The airport said: “In collaboration with Brize Norton, London Oxford Airport is looking to introduce new GPS-based arrival procedures and restructure the local airspace to protect these procedures within controlled airspace.

“The re-design will enhance levels of safety on the London Oxford Airport approach and improves efficiency by reducing the number of broken off approaches and the environmental impact of these extended flights.

“The new designs will also ensure effective coordination between London Oxford Airport and Brize Norton.”

Sharone Parnes - a town councillor in Woodstock, just a couple of miles away from Oxford Airport - said the plans were common sense.

He said: “It’s obvious to me how essential it is – for pilots, passengers and everyone else – to ensure the airport will be able to identify all aircraft in the proposed airspace, and where they are headed; and, preferably also to communicate with the pilots.

“Safety is the first and foremost consideration.
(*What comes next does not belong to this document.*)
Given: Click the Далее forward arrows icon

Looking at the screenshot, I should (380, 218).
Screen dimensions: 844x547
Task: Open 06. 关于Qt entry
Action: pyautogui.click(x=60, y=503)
Let’s face it – massive urban sprawl is already significantly eroding green field spaces that could otherwise have been available for emergency landings.

“This creates all the more need to introduce procedures and systems that can help ensure emergency incidents can be avoided.

“Developments on the ground add to the need for enhanced flight control of activity in the air. Times are changing and so must airspace. It’s for everyone’s safety, including the hobbyists.”

In December the Oxford Mail reported on London Oxford Airport’s desire to expand and run commercial flights across Europe.

A poll on revealed that many would support the airport expanding onto the Green Belt.

The consultation on the proposals closed on April 5.